Aerial Perspective Brings Environmental Threats into Focus
A bird's-eye view of environmental destruction can give big-shot policymakers a new perspective, and the folks at EcoFlight have the wings to provide those game-changing vistas. Bruce Gordon founded the nonprofit organization to promote wildland protection, with planes offering a unique aerial perspective to current environmental threats to the Western landscape.
"It allows the landscape to present itself without us having too much commentary," said Jane Pargiter, the vice president of EcoFlight. "The land really speaks for itself."
Senators and congressman aren't the only ones going for a ride. Students, journalists, and conservation groups all fly as concerned citizens, each trying to comprehend the afflicted land below. A major goal for EcoFlight is to bring together as many people with differing backgrounds as possible to stimulate conversation and to empower each person to have a voice for the environment.
"They find that they actually agree more than disagree once they're up in the air," Pargiter said.
A flight in 2007 outside Yellowstone -- a snapshot of an orange, lifeless Whitebark Pine forest -- inspired action from the Fire Service to fund a climate-change study focused on the pine and the Yellowstone Grizzlies dependent on them for a food source. The Mountain Pine Beetle, decimating forests across the Rocky Mountains, had separated the grizzlies from the pine nuts, a vital fat source in their pre-winter diet. EcoFlight participated in the study which concluded the Whitebark will be gone from Greater Yellowstone within the next decade. The grizzly was once again placed under the Endangered Species Act as a threatened population.

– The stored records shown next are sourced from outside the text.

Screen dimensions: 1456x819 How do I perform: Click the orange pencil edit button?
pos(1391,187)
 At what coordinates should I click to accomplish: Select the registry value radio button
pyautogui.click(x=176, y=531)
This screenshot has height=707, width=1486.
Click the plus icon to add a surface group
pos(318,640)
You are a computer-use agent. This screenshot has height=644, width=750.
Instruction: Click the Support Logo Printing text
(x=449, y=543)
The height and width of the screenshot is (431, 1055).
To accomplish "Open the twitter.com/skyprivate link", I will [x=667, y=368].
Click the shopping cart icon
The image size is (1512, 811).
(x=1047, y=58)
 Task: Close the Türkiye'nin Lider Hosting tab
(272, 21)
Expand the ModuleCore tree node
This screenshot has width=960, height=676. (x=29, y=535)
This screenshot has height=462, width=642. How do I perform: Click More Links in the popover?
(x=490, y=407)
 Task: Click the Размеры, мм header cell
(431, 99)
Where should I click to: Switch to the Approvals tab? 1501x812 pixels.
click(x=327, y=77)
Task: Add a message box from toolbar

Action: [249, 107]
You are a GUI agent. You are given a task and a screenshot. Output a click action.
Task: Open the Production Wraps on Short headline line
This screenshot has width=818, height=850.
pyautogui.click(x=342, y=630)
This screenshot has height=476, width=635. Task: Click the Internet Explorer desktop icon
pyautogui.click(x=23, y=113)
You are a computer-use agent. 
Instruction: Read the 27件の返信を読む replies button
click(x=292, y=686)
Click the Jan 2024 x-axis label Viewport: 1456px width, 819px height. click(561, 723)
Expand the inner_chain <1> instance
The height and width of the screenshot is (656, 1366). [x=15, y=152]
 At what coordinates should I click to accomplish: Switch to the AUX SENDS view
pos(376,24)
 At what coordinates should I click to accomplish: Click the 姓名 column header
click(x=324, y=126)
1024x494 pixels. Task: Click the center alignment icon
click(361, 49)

"I don't know if the griz is going to adapt or die," Pargiter admitted.
And the company is mindful of the emissions caused by petroleum-powered planes; "We do work in an environmentally conscious way with the plane," Pargiter said. EcoFlight is adamant about making each flight efficient by always flying with multiple passengers and outsourcing to different pilots or airports when the overflight is beyond their Aspen radius.
From Texas to Alaska, even the Chiquibul National Park in Belize, photographs and videos from above show the harsh effects of humans on the environment: mining operations, off-road vehicle tracks, oil shale development, coal plants, and urban sprawl. But as bleak as things may look from up above, Pargiter still boasts of the success that has come from EcoFlight and the hope that inspires more flights.
Just after our conversation, a plane headed to Moab to fly representatives from the Southern Utah Wilderness Alliance and an energy company over the proposed Greater Canyonlands Wilderness.